Il aura fallu pour cela désamorcer laborieusement le champ de mines judiciaires qui pourrissaient les relations franco-rwandaises. Toujours pendante, la procédure ouverte par le juge Bruguière a néanmoins été sévèrement affaiblie par le départ à la retraite de son initiateur et par la rétractation de deux de ses témoins à charge. «L’état d’esprit a changé. Les Rwandais admettent aujourd’hui que la main du pouvoir n’est pas derrière la justice», affirme-t-on sobrement à l’Élysée. Une manière de confirmer la mise sous le boisseau implicite des actions entreprises par Jean-Louis Bruguière.
En réponse à l’initiative Bruguière, Kigali avait publié en 2008 le rapport Mucyo qui accusait une trentaine de personnalités politiques, dont Édouard Balladur, Hubert Védrine et Alain Juppé, et des chefs militaires d’avoir «participé à l’exécution» du génocide. En renouant avec Kigali, Nicolas Sarkozy veut écarter cette épée de Damoclès. Ce qui conduit tout de même, à Paris, certains politiques et militaires mis en cause à s’inquiéter quelque peu à la veille de la visite présidentielle : quel sera le véritable prix de la réconciliation avec le Rwanda ?

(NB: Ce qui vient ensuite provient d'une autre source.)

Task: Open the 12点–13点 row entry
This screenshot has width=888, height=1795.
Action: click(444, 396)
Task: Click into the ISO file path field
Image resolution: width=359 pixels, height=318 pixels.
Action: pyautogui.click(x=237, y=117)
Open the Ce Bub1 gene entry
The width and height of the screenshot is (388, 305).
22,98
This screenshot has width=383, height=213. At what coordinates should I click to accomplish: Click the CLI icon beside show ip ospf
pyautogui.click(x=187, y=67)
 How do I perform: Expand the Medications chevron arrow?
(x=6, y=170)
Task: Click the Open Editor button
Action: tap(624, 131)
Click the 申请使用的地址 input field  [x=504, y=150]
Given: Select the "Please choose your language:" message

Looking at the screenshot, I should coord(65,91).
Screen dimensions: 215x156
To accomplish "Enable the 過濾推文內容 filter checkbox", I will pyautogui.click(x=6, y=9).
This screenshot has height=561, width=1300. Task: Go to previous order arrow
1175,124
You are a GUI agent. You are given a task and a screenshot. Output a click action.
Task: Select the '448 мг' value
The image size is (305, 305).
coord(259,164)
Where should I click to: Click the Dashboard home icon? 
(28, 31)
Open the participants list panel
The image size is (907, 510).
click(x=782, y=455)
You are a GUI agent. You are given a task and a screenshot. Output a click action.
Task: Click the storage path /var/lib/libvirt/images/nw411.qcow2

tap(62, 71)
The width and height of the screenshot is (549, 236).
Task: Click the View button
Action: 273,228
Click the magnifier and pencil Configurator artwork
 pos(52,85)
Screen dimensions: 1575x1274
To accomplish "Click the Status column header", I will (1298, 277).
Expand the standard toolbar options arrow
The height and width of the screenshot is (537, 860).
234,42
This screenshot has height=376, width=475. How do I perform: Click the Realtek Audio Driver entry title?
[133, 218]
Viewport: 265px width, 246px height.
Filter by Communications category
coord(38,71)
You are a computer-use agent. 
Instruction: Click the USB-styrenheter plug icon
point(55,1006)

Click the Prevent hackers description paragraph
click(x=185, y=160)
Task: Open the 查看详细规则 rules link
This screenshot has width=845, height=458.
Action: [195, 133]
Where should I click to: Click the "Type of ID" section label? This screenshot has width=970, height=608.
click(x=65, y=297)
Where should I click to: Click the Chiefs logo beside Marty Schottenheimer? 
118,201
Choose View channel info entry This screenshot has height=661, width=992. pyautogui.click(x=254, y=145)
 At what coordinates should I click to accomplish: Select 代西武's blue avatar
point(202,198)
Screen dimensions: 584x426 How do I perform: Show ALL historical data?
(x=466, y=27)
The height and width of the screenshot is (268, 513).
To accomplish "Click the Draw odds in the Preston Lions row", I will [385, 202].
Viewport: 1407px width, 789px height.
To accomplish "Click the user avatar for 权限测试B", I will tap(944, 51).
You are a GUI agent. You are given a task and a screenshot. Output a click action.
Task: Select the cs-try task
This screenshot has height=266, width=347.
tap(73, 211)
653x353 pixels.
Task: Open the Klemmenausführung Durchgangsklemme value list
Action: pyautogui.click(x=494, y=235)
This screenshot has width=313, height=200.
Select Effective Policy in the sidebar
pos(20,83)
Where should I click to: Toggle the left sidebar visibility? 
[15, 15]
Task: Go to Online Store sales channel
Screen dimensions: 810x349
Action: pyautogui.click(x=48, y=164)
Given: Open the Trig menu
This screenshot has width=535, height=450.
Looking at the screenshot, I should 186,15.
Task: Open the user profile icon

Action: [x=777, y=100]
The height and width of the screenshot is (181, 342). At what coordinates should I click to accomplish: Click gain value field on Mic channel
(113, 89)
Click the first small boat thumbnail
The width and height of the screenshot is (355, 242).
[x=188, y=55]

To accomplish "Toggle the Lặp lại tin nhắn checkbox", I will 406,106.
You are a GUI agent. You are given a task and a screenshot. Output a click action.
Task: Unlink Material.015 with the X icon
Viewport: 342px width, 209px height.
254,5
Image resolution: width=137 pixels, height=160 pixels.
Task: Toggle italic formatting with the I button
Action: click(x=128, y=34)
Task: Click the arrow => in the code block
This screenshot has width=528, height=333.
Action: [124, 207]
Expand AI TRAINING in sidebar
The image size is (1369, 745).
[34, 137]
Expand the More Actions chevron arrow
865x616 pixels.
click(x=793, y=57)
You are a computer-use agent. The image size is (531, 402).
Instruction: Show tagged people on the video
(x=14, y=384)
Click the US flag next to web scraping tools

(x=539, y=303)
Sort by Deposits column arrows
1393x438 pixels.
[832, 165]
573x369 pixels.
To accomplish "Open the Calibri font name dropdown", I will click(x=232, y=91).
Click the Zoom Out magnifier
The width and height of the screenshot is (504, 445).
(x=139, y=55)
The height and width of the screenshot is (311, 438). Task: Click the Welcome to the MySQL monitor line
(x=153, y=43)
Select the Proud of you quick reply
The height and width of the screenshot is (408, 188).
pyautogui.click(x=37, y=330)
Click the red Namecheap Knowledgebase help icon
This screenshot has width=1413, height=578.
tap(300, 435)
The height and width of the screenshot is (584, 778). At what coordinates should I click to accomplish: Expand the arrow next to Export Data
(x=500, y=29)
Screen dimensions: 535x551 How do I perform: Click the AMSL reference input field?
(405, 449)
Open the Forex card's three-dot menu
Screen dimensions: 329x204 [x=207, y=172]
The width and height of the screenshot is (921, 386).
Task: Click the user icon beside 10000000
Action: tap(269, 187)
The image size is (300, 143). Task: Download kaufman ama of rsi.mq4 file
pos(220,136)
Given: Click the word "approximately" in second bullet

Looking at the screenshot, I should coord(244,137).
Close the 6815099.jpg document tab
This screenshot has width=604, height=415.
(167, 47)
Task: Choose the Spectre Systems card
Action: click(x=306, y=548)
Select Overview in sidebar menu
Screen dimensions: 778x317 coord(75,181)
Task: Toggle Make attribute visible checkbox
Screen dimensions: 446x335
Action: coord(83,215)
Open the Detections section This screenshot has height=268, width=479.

Autre geste à l’égard de Kigali, les enquêtes françaises visant des personnes accueillies dans l’Hexagone et soupçonnées de complicité de génocide ont été accélérées même si elles peinent à déboucher.
Avec les retrouvailles rwandaises, l’ambition est aussi d’inscrire la France dans la région des Grands Lacs, un peu plus stable ces derniers mois et toujours riche de son sous-sol minier. Nicolas Sarkozy entend promouvoir la coopération frontalière, notamment avec la République démocratique du Congo. Il promet depuis un an une conférence réunissant les pays de la région et leurs bailleurs de fonds internationaux. La première étape est prévue lors du sommet Afrique-France, en mai à Nice.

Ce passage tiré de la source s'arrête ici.